## TASK ITEM
Each line of the records that includes "Locate" should be found and copied.

(Records from a dataset)
....................

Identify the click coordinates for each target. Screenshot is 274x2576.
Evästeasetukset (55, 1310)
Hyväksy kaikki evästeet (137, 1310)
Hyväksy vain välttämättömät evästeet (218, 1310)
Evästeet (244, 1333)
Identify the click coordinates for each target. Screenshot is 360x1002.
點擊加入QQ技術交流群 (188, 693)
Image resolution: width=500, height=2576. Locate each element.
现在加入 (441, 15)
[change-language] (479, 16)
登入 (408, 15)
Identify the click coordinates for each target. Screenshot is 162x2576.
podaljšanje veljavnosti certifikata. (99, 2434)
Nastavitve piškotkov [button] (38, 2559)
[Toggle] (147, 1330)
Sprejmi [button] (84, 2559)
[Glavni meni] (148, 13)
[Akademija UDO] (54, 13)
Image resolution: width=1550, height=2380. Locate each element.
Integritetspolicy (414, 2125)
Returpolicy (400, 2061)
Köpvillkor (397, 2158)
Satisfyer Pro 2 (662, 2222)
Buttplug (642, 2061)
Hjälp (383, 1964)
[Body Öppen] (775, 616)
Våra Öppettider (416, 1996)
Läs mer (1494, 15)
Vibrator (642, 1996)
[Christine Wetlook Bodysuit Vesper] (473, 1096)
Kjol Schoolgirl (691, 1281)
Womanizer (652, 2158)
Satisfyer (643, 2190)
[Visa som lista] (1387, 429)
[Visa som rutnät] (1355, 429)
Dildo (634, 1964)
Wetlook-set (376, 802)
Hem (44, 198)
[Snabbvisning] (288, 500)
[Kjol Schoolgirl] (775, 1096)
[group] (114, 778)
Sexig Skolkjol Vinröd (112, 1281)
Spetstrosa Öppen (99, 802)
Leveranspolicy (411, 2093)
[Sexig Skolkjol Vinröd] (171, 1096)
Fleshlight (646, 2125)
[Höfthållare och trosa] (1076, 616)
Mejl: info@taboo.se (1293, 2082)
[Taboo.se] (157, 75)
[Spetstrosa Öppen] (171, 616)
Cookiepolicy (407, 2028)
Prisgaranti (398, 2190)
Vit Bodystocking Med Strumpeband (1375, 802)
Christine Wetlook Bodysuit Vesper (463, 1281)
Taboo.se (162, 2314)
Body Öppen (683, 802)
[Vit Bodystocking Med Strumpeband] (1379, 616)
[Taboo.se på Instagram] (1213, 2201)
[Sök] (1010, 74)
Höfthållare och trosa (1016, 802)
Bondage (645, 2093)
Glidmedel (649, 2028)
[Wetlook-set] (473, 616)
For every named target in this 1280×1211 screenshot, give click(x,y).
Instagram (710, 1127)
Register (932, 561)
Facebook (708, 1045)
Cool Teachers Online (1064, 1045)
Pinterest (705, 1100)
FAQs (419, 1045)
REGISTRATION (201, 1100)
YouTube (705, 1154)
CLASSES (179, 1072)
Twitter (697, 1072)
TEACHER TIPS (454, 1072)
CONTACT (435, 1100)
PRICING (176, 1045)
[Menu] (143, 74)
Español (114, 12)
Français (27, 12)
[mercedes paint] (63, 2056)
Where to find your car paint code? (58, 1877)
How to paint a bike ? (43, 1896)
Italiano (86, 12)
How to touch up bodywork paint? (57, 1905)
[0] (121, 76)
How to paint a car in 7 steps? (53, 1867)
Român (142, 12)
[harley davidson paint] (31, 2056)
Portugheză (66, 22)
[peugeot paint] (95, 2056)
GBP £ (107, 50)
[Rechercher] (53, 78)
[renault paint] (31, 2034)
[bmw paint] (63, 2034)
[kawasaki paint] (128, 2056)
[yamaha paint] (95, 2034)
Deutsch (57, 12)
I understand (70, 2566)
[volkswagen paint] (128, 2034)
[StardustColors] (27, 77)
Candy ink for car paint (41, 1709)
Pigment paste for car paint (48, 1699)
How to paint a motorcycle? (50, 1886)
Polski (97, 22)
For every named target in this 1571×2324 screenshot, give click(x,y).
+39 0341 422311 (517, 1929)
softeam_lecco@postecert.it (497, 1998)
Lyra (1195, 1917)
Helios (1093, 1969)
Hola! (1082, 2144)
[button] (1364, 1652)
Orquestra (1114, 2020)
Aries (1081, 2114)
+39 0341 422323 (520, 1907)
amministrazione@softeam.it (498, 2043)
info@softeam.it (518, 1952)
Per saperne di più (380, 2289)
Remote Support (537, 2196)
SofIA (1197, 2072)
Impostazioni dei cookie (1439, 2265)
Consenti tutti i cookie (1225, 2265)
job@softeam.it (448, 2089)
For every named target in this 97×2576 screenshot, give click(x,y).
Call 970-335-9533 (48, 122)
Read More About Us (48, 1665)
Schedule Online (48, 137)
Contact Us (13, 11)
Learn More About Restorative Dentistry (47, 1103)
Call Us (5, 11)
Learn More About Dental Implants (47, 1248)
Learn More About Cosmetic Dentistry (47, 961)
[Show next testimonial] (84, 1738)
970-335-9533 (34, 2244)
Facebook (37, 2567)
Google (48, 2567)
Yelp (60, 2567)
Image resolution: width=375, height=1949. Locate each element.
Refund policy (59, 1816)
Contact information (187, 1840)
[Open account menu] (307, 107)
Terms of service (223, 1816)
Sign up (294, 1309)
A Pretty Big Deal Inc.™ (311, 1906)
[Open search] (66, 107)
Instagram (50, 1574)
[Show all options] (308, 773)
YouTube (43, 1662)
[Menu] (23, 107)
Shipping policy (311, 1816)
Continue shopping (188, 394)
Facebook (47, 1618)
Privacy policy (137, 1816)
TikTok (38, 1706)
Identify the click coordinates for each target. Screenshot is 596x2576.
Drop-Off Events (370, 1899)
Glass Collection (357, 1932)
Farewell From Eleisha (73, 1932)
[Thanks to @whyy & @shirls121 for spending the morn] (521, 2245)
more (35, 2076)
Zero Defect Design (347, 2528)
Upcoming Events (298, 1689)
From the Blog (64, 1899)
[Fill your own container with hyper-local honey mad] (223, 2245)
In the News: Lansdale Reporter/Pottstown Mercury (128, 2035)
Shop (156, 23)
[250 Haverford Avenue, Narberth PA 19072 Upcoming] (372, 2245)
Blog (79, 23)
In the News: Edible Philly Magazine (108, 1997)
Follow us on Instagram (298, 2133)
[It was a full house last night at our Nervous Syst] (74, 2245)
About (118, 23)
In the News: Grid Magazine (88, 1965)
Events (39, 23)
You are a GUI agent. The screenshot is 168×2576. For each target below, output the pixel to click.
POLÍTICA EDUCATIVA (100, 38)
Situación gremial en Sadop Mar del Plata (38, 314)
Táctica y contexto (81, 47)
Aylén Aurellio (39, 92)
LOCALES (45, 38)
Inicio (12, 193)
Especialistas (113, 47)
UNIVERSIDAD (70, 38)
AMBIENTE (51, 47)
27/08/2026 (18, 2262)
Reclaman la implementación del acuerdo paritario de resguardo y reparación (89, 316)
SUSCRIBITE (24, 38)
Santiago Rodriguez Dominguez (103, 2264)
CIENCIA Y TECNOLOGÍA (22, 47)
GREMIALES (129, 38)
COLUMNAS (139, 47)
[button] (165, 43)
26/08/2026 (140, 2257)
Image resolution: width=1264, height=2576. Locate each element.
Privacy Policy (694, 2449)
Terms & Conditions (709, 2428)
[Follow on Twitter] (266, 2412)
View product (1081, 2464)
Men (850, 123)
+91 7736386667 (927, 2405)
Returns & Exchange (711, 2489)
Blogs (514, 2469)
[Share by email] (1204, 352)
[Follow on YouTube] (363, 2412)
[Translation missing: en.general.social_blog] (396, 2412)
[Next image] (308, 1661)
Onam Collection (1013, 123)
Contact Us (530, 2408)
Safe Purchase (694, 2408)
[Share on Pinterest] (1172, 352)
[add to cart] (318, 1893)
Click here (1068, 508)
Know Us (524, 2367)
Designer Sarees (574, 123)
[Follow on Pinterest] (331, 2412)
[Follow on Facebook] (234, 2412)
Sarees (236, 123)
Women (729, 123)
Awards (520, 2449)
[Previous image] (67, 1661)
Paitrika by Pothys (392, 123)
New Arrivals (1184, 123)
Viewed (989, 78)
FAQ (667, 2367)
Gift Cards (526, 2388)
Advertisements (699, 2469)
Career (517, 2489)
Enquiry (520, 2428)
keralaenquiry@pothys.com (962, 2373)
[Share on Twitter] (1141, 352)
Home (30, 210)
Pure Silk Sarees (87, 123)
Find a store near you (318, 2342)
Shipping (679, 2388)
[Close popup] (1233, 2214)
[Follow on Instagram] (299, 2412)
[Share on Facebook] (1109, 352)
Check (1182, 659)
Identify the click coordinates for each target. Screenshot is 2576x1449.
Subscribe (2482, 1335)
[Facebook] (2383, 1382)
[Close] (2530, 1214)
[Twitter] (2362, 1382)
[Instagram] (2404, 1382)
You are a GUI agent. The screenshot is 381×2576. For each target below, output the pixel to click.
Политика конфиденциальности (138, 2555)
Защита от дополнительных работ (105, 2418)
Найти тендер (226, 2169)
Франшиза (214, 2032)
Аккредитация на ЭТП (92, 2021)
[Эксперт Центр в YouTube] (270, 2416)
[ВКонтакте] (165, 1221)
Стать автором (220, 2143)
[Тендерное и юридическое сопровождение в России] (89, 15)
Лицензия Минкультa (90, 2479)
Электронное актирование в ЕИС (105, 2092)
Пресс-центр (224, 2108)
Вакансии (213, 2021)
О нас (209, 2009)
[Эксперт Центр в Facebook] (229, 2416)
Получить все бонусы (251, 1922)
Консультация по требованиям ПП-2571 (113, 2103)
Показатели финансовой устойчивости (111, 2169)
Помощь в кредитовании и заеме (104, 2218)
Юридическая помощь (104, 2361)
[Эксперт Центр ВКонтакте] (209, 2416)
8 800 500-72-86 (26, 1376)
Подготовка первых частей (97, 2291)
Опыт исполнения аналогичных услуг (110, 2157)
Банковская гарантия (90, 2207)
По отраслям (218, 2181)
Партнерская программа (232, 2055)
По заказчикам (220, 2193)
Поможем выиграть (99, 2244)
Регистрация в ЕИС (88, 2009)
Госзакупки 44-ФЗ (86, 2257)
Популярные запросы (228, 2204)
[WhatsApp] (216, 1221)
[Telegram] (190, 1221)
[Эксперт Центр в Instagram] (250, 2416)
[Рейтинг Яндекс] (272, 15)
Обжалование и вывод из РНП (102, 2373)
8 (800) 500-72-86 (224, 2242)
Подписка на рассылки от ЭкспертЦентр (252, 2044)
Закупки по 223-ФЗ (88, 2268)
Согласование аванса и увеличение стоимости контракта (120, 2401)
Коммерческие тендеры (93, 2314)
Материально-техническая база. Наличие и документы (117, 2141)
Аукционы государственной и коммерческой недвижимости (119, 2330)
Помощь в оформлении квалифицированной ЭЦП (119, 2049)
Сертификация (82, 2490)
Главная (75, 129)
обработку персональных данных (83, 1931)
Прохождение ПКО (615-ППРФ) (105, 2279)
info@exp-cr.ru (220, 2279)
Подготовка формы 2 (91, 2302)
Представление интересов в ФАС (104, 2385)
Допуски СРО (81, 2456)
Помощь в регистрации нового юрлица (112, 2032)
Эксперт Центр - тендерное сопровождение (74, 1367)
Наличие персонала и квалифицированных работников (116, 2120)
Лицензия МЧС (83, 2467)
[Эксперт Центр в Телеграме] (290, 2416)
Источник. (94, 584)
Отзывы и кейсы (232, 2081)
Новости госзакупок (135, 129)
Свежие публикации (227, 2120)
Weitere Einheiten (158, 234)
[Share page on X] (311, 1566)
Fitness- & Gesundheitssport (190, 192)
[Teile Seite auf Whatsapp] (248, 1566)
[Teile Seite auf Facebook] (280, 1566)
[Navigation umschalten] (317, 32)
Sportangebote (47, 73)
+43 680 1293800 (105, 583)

....................

## RESULT
Image resolution: width=500, height=2576. Locate each element.
Image resolution: width=1550, height=2380. Locate each element.
Image resolution: width=375, height=1949. Locate each element.
Image resolution: width=1264, height=2576. Locate each element.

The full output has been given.